*What is expected*:
Count the rows below that contain the string "cell". Reply with the number only.
|---|
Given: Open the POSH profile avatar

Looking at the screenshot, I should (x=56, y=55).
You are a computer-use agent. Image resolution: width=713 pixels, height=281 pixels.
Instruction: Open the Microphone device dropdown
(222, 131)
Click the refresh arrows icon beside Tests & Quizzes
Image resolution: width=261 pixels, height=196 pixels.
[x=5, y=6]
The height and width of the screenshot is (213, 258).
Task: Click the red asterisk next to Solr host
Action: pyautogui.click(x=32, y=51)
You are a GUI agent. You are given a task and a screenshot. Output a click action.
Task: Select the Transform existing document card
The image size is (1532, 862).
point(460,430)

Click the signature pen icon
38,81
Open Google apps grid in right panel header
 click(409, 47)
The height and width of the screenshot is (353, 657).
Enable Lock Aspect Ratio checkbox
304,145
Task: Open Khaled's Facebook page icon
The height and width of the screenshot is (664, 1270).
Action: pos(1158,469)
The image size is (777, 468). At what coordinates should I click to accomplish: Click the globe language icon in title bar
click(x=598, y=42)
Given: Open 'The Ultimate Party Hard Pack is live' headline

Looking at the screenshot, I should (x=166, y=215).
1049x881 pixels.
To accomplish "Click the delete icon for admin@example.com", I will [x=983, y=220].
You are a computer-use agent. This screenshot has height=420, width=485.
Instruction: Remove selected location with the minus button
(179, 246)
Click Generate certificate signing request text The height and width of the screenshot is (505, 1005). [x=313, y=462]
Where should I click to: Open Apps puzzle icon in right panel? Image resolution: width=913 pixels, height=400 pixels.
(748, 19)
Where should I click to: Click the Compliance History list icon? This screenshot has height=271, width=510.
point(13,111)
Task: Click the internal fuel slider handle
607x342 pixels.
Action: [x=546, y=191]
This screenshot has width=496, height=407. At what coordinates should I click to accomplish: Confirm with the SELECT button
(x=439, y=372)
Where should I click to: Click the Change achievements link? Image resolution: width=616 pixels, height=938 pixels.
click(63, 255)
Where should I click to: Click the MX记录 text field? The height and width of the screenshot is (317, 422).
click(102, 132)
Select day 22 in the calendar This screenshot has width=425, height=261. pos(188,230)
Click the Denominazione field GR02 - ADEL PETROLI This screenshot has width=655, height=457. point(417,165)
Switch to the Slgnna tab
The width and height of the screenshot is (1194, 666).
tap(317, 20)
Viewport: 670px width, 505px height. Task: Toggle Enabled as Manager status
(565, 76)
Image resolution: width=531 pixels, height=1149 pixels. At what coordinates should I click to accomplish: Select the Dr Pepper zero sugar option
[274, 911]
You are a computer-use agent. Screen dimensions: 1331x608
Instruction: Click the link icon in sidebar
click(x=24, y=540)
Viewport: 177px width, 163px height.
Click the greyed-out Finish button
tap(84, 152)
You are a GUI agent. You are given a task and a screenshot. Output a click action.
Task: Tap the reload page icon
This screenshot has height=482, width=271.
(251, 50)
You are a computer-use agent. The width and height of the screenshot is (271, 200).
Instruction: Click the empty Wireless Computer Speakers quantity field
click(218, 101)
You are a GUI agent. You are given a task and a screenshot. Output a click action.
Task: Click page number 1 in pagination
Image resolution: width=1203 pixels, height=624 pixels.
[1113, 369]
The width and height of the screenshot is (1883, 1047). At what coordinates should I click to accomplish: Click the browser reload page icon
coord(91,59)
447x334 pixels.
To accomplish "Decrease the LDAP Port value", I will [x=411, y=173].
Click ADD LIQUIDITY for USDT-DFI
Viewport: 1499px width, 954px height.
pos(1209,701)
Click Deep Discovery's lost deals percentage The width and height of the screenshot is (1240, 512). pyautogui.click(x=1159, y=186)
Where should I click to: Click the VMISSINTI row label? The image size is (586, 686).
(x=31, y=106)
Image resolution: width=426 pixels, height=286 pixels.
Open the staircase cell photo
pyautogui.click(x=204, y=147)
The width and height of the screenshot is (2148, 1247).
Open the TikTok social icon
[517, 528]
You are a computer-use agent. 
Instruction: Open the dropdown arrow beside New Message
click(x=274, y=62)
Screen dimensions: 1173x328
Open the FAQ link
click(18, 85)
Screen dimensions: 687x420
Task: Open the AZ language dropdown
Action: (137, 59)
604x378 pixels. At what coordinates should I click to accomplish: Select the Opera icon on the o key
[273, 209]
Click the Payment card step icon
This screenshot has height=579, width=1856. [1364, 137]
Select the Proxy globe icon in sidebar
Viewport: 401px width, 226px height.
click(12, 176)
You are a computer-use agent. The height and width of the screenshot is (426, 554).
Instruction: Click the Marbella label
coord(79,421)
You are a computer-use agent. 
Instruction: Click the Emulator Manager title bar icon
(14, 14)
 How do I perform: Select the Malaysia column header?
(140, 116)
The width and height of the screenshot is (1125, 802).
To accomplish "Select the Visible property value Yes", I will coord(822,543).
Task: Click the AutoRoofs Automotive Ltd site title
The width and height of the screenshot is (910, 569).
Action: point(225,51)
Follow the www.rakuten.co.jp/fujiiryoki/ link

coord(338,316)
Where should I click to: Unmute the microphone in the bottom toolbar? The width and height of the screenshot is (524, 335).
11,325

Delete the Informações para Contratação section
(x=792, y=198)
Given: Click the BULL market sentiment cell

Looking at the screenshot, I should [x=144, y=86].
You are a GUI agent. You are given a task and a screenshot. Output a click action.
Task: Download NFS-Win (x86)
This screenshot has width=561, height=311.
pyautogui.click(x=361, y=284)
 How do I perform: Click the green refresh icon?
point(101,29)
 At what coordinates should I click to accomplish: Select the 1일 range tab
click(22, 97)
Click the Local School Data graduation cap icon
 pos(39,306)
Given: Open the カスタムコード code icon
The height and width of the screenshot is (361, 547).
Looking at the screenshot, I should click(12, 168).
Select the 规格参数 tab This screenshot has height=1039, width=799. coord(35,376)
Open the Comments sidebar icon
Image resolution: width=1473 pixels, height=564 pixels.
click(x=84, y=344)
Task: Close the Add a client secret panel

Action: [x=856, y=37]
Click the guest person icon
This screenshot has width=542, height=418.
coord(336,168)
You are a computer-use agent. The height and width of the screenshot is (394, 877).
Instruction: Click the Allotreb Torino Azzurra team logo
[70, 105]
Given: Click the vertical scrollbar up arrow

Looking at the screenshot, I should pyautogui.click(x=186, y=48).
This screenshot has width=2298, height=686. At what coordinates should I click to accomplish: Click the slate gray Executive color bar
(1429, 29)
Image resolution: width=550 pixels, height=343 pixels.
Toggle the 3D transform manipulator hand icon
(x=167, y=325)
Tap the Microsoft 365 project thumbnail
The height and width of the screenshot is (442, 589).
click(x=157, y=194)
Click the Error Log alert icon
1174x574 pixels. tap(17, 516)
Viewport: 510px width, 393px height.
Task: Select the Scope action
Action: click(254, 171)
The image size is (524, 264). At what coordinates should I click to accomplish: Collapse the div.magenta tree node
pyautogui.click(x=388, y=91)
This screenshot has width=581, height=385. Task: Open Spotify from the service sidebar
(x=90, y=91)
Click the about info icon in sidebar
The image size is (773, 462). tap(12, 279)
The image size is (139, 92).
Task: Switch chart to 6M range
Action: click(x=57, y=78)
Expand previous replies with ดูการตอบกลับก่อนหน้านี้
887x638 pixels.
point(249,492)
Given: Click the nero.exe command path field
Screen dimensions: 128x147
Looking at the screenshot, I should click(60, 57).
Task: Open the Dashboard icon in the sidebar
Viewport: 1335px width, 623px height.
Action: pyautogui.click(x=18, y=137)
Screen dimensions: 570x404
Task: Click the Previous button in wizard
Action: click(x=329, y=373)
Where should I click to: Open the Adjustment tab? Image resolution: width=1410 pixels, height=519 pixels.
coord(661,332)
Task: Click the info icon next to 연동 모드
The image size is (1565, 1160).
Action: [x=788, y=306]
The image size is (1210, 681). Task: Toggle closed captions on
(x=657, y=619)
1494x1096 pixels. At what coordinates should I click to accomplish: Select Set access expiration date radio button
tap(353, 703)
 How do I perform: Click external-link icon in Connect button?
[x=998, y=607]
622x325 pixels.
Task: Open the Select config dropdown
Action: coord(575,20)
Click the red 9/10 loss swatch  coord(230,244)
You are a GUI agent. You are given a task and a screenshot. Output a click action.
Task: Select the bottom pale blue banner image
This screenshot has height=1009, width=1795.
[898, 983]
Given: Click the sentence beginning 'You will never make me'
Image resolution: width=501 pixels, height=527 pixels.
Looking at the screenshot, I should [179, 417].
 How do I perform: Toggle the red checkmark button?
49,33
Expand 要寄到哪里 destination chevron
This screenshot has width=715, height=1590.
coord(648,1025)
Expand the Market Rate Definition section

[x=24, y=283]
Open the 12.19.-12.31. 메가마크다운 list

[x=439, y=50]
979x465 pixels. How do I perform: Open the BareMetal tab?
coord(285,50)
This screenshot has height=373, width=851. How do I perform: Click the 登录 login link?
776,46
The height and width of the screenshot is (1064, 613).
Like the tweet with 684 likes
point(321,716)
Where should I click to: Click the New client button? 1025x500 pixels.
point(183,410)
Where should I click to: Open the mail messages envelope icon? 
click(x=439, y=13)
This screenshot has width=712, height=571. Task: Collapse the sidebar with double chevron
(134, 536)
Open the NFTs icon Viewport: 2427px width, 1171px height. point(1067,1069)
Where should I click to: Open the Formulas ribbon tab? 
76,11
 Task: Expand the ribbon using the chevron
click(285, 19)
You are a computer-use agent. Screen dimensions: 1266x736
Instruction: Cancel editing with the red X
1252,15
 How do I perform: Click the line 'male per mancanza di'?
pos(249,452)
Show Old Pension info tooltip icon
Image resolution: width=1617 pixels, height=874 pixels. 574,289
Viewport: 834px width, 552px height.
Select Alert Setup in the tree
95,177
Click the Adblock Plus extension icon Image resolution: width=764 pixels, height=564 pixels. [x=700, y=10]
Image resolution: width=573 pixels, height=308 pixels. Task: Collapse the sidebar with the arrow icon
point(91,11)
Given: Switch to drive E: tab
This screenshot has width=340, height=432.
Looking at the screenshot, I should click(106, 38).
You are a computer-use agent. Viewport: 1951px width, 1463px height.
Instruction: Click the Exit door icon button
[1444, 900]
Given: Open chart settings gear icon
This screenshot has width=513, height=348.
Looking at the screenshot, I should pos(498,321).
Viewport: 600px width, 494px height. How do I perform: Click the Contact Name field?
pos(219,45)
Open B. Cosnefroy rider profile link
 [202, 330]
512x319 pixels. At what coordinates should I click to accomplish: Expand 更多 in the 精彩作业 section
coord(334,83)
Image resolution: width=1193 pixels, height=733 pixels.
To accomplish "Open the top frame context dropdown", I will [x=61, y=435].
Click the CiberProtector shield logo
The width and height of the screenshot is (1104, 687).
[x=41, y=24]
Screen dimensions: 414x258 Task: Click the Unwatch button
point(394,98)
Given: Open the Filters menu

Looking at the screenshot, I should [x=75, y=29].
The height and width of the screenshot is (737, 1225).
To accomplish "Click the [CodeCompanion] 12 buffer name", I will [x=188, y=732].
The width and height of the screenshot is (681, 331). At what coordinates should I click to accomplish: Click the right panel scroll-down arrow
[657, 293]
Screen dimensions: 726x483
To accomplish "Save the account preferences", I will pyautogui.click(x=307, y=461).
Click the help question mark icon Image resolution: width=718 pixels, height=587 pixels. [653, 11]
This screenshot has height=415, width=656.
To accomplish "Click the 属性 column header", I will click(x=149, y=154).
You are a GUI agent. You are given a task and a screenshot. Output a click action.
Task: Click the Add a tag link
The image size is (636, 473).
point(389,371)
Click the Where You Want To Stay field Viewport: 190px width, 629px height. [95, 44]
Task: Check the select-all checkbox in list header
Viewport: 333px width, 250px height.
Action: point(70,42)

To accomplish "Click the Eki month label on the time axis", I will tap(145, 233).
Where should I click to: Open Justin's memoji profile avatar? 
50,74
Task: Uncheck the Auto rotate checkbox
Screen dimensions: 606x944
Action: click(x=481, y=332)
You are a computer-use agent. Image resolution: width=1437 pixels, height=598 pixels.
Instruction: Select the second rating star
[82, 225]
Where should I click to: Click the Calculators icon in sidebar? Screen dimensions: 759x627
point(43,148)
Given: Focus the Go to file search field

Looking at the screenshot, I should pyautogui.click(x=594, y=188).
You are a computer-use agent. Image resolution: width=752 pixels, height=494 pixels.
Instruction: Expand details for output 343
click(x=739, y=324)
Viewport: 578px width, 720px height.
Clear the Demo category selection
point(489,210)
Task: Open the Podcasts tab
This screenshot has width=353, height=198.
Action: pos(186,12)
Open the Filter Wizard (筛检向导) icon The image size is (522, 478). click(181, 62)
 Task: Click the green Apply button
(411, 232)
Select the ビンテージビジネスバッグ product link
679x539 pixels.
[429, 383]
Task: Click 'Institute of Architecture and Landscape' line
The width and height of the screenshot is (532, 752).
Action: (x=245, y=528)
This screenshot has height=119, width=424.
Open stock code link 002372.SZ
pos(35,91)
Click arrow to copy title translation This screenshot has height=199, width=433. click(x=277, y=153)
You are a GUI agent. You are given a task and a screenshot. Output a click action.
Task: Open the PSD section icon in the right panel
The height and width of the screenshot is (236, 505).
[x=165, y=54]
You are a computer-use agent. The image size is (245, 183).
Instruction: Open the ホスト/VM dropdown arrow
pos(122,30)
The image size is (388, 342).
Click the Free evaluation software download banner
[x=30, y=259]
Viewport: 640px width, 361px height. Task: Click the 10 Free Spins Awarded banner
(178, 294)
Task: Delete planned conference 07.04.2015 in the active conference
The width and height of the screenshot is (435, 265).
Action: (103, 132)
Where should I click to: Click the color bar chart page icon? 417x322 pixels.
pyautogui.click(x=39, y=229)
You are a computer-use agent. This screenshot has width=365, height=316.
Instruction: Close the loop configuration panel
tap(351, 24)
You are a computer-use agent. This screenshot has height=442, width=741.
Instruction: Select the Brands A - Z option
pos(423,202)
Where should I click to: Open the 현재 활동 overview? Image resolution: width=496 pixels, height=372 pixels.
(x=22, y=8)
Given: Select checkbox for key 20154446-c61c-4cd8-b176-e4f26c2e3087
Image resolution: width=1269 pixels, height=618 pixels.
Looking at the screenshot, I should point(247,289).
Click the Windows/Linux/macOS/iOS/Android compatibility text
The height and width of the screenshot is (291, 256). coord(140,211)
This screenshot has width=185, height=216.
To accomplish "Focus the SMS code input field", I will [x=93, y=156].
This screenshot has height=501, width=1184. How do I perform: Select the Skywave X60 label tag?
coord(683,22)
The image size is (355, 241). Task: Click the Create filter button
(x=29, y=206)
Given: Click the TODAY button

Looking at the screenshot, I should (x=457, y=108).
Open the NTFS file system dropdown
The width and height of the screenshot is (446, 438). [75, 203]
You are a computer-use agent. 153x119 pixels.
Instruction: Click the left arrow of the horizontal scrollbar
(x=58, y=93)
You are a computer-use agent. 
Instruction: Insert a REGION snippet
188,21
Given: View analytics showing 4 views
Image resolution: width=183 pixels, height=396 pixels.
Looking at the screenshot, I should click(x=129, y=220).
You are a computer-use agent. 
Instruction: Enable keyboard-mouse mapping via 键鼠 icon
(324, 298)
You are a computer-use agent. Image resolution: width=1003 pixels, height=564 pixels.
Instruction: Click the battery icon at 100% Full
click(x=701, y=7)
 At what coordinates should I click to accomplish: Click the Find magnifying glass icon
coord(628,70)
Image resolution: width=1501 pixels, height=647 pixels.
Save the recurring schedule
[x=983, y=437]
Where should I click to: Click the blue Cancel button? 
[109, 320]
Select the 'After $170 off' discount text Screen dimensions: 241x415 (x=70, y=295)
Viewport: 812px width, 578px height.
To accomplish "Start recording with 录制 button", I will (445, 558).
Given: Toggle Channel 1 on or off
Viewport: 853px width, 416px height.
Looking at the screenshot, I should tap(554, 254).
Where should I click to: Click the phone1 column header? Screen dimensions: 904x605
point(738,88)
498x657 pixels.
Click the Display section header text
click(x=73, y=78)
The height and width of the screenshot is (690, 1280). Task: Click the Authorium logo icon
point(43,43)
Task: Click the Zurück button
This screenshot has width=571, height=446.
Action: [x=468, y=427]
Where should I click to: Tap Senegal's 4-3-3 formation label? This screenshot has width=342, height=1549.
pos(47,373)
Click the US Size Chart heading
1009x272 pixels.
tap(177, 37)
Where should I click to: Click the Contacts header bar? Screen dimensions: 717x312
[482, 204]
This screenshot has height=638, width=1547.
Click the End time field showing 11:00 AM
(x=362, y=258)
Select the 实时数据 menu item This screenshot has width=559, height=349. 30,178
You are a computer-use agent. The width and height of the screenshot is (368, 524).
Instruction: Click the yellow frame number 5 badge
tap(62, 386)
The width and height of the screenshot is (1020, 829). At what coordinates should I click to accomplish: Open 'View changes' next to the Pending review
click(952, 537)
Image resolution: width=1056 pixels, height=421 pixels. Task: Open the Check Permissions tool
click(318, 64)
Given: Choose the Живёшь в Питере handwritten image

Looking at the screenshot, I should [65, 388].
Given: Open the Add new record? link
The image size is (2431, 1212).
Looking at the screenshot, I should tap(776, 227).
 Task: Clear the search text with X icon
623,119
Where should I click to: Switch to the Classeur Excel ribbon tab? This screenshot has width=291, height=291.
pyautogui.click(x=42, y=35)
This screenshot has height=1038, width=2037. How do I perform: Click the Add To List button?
|---|
*Reply to the task*:
2